**PROBLEM STATEMENT**.
Lines from the top of the entries down to the line with "Task: Open the 信息中心 toolbar icon" must be set down exactly as they stand, with both ends retained.

Saved data entries:
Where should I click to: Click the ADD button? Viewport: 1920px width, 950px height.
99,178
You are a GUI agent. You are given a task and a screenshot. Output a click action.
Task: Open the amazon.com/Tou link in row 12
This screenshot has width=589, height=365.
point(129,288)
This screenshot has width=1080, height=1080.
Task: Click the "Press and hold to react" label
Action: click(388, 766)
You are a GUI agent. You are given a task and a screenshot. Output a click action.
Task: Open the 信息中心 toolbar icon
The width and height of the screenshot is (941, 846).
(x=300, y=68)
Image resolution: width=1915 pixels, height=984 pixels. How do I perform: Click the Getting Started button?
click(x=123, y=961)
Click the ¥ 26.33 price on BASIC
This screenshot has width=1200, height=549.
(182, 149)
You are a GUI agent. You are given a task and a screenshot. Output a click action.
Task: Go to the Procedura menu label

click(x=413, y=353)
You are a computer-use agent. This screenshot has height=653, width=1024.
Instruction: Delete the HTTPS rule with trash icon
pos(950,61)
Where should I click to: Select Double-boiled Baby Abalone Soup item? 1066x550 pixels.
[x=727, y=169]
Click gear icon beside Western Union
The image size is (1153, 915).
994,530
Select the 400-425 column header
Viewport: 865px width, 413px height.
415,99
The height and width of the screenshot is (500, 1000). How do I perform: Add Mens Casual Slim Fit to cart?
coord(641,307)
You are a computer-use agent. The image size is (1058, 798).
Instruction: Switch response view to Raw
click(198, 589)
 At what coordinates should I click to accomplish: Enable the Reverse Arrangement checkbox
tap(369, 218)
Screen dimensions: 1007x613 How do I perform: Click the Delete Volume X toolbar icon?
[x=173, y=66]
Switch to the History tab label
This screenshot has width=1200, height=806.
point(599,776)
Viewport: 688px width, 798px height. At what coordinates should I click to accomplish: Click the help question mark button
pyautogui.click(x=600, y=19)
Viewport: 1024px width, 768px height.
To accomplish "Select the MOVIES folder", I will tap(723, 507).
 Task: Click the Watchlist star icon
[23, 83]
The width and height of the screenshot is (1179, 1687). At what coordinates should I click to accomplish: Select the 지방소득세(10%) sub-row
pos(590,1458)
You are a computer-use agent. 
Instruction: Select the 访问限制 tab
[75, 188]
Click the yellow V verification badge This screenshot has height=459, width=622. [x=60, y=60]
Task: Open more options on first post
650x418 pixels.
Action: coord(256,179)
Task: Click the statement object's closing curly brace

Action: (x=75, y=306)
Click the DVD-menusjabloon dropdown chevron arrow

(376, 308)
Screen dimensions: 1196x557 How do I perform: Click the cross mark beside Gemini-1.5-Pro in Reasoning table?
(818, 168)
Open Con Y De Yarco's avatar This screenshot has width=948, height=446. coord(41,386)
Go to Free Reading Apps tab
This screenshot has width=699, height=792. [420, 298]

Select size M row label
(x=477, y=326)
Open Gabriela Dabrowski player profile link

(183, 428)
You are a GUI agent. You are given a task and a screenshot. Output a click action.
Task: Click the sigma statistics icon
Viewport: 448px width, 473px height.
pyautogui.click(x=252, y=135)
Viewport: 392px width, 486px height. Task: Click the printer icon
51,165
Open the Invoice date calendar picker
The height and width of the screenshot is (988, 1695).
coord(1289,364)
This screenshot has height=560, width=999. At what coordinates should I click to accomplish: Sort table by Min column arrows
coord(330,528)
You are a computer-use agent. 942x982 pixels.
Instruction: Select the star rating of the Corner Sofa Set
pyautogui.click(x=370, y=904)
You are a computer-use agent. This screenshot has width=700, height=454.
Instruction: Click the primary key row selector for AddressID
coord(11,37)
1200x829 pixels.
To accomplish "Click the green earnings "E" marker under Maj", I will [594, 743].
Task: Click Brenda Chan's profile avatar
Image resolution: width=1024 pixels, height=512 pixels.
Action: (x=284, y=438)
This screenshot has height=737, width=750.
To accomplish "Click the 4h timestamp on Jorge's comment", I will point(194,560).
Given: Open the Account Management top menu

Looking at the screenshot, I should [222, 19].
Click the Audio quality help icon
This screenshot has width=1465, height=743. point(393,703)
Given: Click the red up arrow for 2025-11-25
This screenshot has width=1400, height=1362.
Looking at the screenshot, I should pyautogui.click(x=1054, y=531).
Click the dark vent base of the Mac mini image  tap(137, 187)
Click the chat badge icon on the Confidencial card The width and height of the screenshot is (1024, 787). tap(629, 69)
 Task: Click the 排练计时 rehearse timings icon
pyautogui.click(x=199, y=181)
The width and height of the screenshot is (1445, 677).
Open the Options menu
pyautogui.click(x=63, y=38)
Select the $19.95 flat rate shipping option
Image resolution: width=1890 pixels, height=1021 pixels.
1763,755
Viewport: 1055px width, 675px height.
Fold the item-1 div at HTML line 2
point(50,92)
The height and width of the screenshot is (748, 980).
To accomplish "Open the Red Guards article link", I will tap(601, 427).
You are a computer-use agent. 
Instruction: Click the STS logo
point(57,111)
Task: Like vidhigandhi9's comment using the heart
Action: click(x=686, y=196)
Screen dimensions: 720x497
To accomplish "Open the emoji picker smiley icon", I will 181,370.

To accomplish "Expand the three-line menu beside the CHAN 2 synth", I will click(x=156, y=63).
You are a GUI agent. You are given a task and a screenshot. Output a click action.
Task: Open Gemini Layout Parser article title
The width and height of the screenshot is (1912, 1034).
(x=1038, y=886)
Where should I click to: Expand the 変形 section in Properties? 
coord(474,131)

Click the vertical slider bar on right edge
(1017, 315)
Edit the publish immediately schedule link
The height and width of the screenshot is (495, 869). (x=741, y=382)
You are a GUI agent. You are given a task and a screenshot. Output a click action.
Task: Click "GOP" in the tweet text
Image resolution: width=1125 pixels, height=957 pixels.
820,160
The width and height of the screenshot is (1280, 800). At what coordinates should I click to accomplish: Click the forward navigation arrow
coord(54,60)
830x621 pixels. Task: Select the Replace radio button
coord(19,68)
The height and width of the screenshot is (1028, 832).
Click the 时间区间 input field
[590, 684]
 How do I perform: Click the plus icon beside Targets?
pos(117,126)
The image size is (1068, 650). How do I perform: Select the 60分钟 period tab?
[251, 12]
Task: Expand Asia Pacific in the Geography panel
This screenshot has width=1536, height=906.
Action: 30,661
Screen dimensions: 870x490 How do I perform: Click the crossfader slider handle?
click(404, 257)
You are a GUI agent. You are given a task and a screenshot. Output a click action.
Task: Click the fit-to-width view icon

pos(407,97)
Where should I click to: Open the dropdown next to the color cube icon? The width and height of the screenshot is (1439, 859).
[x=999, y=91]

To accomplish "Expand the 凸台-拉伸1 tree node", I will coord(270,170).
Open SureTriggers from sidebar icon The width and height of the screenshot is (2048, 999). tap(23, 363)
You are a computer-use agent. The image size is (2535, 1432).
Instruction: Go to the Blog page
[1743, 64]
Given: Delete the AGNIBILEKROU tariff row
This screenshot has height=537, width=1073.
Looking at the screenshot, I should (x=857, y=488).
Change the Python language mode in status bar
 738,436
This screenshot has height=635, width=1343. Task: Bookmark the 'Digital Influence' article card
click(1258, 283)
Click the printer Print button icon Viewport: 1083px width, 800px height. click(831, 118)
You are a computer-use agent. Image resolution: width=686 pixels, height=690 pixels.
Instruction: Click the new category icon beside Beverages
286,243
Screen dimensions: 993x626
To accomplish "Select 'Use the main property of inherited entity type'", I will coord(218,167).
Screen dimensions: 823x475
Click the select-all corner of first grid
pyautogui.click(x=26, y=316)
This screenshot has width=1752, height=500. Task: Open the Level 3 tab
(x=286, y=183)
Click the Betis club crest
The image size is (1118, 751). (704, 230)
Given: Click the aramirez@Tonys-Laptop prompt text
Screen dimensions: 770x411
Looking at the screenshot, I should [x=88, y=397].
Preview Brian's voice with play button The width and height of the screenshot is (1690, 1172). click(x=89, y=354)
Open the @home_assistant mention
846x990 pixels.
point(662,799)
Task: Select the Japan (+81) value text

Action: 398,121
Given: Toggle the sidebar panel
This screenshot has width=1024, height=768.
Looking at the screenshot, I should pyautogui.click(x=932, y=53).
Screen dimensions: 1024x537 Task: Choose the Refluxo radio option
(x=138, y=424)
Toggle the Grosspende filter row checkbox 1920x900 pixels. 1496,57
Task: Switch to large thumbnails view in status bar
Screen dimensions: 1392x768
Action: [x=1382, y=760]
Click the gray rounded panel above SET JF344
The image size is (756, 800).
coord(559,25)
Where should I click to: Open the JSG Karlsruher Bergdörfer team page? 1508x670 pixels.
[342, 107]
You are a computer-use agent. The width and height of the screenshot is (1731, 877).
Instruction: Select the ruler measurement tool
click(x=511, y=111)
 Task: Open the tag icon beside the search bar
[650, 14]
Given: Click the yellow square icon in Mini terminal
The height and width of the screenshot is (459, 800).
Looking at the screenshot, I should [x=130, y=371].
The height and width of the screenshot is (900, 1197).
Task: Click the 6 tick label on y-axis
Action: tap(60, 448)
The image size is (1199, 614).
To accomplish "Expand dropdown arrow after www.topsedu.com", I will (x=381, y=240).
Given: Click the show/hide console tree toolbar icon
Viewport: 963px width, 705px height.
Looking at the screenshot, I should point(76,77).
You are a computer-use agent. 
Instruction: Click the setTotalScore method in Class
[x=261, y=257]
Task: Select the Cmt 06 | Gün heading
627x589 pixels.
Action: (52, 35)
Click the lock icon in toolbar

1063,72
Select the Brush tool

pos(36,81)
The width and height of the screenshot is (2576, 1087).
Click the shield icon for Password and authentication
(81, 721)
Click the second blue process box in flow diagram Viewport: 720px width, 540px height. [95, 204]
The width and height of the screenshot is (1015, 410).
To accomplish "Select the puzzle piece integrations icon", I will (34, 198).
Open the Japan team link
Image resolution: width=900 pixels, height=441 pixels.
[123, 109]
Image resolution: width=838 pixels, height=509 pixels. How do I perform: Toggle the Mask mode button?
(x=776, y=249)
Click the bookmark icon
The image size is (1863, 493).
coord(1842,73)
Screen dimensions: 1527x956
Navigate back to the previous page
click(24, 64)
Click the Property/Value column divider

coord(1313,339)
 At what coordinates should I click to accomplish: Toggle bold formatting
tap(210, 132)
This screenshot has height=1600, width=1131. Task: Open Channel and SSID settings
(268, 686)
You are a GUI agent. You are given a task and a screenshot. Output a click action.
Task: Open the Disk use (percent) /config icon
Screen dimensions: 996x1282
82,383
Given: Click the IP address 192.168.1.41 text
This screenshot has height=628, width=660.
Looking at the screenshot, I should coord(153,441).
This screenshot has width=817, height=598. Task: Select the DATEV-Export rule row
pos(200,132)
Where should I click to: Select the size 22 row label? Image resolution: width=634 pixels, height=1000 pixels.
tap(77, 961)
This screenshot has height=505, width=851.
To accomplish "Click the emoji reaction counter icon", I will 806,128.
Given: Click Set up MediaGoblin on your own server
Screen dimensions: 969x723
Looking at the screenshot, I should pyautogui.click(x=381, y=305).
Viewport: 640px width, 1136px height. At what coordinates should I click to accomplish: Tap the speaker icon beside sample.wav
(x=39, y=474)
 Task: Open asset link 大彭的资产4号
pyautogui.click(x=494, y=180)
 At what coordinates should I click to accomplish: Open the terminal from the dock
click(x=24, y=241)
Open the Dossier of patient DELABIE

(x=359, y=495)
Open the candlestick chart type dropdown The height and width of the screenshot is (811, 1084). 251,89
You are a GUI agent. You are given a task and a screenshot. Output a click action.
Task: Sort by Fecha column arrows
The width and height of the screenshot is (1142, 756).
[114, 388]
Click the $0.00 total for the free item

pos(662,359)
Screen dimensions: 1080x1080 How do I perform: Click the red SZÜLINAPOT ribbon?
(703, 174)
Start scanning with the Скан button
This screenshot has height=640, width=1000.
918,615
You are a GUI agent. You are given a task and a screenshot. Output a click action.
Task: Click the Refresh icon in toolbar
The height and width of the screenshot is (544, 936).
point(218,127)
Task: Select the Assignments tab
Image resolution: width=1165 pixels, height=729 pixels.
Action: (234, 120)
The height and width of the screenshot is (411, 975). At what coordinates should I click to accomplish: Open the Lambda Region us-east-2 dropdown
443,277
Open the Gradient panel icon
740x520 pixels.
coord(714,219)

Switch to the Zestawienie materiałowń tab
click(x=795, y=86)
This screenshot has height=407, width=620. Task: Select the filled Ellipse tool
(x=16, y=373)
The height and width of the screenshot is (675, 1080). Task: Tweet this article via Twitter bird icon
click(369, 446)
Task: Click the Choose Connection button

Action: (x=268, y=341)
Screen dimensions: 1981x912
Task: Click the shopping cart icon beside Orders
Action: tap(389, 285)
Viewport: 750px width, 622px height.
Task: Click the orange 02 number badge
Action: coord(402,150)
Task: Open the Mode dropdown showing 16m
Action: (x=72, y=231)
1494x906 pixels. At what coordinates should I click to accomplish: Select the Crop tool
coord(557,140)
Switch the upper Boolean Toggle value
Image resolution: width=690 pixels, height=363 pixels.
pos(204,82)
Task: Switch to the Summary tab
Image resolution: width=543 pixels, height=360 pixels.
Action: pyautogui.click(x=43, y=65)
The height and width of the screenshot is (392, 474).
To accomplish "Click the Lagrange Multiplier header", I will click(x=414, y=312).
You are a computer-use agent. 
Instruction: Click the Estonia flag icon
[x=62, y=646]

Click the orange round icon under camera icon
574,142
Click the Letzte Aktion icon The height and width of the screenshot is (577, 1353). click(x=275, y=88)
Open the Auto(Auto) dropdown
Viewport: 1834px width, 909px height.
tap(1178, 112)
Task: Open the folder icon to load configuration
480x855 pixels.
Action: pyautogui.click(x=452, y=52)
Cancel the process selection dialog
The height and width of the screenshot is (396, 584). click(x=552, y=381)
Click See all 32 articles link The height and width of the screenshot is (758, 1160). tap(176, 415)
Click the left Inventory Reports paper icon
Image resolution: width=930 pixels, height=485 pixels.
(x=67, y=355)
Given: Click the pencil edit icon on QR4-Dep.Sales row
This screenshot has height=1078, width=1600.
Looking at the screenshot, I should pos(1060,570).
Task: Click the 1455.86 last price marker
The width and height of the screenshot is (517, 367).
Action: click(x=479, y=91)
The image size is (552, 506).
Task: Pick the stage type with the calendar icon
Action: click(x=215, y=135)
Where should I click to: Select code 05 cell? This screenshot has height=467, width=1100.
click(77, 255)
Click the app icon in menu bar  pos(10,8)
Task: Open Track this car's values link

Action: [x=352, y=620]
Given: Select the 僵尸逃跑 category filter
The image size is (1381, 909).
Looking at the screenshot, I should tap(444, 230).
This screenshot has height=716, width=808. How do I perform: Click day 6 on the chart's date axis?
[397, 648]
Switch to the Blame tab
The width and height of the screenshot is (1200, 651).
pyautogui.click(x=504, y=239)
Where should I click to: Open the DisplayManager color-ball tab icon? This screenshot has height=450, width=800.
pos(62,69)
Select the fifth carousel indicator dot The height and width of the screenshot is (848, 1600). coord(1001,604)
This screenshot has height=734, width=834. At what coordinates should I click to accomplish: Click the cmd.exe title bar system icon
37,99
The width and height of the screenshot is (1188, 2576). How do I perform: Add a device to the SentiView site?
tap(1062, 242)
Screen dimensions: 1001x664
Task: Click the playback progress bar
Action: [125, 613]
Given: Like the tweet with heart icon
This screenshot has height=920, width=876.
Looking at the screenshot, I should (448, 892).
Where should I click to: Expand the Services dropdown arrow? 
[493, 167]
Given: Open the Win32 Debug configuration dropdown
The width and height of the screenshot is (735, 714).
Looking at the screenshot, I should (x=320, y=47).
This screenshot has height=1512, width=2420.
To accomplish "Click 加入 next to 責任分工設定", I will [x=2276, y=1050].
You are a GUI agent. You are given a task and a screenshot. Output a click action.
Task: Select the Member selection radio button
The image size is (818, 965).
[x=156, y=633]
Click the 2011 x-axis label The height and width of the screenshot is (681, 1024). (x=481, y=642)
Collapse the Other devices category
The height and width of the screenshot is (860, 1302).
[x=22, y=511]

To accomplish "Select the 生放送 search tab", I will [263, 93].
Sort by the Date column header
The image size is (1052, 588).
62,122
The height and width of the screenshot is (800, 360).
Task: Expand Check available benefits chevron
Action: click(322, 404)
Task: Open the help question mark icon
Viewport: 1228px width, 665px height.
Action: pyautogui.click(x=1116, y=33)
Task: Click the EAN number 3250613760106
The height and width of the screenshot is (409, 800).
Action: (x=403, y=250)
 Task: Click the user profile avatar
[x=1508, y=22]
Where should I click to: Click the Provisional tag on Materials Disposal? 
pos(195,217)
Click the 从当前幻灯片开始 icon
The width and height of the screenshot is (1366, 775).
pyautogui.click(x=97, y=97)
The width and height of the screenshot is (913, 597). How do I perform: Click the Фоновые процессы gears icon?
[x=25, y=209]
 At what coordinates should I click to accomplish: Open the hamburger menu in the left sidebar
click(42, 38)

**RESPONSE BELOW**.
Where should I click to: Click the ADD button? Viewport: 1920px width, 950px height.
99,178
You are a GUI agent. You are given a task and a screenshot. Output a click action.
Task: Open the amazon.com/Tou link in row 12
This screenshot has width=589, height=365.
point(129,288)
This screenshot has width=1080, height=1080.
Task: Click the "Press and hold to react" label
Action: click(388, 766)
You are a GUI agent. You are given a task and a screenshot. Output a click action.
Task: Open the 信息中心 toolbar icon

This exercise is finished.